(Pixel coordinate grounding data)
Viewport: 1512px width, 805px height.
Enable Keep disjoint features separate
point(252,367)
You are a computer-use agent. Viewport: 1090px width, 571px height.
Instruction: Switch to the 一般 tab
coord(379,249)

* Work request
Each line from the one that contains "You are a computer-use" through the end of the records must be repeated exactly. No other line belongs in the answer.

* Result of this task
You are a computer-use agent. Viewport: 1090px width, 571px height.
Instruction: Switch to the 一般 tab
coord(379,249)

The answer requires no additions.